=== Section Start ===
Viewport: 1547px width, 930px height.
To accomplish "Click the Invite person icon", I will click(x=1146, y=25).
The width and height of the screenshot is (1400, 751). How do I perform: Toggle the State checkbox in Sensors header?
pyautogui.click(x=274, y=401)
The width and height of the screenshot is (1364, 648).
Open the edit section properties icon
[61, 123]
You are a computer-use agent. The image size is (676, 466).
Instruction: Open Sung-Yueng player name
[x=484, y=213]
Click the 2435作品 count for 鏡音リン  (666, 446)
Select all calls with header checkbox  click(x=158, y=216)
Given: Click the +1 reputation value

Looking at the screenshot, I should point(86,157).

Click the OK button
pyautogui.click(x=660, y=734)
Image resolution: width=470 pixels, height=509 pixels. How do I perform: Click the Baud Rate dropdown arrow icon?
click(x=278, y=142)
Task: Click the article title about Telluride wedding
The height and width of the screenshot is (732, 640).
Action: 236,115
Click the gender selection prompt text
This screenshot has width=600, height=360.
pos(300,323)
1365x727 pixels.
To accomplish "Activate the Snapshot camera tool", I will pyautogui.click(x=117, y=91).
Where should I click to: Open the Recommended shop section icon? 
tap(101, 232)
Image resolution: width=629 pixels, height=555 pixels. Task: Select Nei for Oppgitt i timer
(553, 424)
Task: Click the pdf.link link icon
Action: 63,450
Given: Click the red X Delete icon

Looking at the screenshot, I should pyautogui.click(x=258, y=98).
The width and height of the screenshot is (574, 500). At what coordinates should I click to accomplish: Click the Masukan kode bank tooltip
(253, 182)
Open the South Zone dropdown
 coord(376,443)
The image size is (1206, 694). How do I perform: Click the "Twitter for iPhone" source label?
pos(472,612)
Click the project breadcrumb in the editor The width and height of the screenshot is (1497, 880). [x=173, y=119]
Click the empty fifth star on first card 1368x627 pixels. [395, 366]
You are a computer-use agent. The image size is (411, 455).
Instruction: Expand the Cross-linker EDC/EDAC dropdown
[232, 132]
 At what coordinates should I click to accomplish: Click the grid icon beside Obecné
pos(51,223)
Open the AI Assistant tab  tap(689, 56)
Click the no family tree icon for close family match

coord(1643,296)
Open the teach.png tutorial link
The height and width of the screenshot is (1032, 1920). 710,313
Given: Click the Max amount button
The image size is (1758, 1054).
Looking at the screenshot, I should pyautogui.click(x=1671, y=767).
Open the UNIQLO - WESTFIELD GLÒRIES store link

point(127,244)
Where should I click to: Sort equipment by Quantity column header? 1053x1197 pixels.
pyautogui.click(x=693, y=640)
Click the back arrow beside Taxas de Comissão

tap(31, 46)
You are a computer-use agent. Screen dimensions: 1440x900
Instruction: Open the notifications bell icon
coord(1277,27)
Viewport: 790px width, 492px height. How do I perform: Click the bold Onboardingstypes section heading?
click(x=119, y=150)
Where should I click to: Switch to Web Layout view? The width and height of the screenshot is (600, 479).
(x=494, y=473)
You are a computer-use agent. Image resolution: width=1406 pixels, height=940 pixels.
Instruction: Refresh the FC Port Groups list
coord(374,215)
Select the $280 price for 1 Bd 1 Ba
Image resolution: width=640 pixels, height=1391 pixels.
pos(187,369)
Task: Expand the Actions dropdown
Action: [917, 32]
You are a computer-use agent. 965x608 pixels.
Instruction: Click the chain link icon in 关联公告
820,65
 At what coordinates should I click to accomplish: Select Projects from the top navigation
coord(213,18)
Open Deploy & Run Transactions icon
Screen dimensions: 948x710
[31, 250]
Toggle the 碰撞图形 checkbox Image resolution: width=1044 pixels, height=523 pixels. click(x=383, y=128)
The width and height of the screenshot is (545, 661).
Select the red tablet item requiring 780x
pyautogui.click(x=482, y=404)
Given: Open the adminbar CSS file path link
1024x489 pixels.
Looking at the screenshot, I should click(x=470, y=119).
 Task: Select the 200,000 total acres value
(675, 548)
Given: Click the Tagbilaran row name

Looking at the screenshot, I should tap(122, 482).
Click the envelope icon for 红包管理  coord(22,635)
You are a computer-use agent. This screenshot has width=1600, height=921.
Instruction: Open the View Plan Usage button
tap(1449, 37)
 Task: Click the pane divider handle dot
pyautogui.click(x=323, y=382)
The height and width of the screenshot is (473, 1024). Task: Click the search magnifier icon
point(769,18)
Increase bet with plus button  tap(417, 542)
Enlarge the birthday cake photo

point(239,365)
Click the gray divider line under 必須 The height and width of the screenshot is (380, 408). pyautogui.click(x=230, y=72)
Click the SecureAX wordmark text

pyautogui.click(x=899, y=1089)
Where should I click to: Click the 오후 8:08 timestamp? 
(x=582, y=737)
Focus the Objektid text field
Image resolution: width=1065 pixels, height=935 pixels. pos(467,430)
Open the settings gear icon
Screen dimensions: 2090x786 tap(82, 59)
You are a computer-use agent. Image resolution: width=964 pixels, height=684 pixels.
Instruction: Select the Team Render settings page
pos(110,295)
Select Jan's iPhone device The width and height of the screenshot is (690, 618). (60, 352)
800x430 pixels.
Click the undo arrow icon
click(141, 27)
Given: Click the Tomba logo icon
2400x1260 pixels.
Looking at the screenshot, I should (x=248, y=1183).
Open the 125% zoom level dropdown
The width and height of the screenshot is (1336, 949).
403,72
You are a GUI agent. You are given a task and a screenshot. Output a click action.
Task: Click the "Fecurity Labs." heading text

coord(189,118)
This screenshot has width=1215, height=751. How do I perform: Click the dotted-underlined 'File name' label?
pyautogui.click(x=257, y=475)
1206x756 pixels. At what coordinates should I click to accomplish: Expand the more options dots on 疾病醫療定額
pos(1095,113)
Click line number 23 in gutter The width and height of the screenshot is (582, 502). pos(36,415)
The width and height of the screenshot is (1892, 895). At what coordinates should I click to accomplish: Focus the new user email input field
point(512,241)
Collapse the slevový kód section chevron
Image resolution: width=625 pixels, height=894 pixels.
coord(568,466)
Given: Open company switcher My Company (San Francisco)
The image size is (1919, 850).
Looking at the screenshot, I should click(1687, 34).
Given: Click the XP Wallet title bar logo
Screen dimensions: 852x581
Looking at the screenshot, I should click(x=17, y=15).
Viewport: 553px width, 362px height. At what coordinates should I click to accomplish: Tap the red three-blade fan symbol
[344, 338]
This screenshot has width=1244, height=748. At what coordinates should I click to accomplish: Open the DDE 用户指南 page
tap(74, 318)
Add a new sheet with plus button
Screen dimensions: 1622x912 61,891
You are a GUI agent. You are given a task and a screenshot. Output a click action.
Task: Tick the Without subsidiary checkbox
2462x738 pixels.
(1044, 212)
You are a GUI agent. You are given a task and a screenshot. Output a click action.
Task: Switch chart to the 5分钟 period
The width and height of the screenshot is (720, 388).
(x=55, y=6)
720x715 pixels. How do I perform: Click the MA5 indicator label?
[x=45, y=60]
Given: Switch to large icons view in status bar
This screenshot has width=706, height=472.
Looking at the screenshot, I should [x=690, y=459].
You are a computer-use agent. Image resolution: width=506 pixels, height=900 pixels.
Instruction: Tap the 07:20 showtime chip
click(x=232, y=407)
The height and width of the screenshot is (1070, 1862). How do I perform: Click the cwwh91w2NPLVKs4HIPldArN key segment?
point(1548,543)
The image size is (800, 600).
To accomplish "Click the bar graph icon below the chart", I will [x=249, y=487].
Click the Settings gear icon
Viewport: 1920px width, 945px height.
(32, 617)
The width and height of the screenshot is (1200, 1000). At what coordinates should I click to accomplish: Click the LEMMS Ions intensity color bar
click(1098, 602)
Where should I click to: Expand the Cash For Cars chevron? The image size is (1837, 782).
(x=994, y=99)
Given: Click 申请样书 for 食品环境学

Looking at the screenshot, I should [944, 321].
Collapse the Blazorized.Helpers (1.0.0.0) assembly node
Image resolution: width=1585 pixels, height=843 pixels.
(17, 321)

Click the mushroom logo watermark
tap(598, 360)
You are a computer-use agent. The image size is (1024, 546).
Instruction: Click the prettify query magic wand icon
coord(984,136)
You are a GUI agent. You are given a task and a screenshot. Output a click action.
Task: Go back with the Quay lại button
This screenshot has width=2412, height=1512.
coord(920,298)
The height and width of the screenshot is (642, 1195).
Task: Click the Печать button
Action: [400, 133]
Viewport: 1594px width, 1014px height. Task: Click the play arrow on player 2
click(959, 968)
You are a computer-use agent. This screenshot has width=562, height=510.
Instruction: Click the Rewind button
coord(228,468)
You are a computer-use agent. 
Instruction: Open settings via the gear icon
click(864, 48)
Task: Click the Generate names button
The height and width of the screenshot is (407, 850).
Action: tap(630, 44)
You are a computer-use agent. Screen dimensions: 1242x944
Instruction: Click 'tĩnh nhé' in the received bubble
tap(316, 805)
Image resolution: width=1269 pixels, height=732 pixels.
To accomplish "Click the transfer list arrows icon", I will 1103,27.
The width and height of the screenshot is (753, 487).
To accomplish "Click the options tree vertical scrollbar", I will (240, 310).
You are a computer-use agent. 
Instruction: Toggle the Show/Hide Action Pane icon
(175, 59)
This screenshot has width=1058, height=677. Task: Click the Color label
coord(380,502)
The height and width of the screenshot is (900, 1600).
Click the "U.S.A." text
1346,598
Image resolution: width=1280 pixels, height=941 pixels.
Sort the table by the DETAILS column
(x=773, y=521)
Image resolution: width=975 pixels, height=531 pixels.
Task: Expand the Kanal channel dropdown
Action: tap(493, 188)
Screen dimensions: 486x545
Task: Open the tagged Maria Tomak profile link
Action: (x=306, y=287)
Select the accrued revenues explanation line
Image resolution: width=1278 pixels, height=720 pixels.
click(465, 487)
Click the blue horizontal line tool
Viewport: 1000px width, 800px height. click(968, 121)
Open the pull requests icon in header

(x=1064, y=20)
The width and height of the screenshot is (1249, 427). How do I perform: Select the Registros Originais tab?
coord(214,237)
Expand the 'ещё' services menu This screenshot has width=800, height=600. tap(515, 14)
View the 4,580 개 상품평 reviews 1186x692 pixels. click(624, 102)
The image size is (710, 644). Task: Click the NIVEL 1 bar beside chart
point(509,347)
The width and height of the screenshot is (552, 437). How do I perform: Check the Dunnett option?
=== Section End ===
> **Your task**
Above are some records; copy exactly the lines from the one with "Open the settings gear icon" through the one with "Task: Switch chart to the 5分钟 period", both included, and no others.

> **Solution**
Open the settings gear icon
Screen dimensions: 2090x786 tap(82, 59)
You are a computer-use agent. Image resolution: width=964 pixels, height=684 pixels.
Instruction: Select the Team Render settings page
pos(110,295)
Select Jan's iPhone device The width and height of the screenshot is (690, 618). (60, 352)
800x430 pixels.
Click the undo arrow icon
click(141, 27)
Given: Click the Tomba logo icon
2400x1260 pixels.
Looking at the screenshot, I should (x=248, y=1183).
Open the 125% zoom level dropdown
The width and height of the screenshot is (1336, 949).
403,72
You are a GUI agent. You are given a task and a screenshot. Output a click action.
Task: Click the "Fecurity Labs." heading text

coord(189,118)
This screenshot has width=1215, height=751. How do I perform: Click the dotted-underlined 'File name' label?
pyautogui.click(x=257, y=475)
1206x756 pixels. At what coordinates should I click to accomplish: Expand the more options dots on 疾病醫療定額
pos(1095,113)
Click line number 23 in gutter The width and height of the screenshot is (582, 502). pos(36,415)
The width and height of the screenshot is (1892, 895). At what coordinates should I click to accomplish: Focus the new user email input field
point(512,241)
Collapse the slevový kód section chevron
Image resolution: width=625 pixels, height=894 pixels.
coord(568,466)
Given: Open company switcher My Company (San Francisco)
The image size is (1919, 850).
Looking at the screenshot, I should click(1687, 34).
Given: Click the XP Wallet title bar logo
Screen dimensions: 852x581
Looking at the screenshot, I should click(x=17, y=15).
Viewport: 553px width, 362px height. At what coordinates should I click to accomplish: Tap the red three-blade fan symbol
[344, 338]
This screenshot has width=1244, height=748. At what coordinates should I click to accomplish: Open the DDE 用户指南 page
tap(74, 318)
Add a new sheet with plus button
Screen dimensions: 1622x912 61,891
You are a GUI agent. You are given a task and a screenshot. Output a click action.
Task: Tick the Without subsidiary checkbox
2462x738 pixels.
(1044, 212)
You are a GUI agent. You are given a task and a screenshot. Output a click action.
Task: Switch chart to the 5分钟 period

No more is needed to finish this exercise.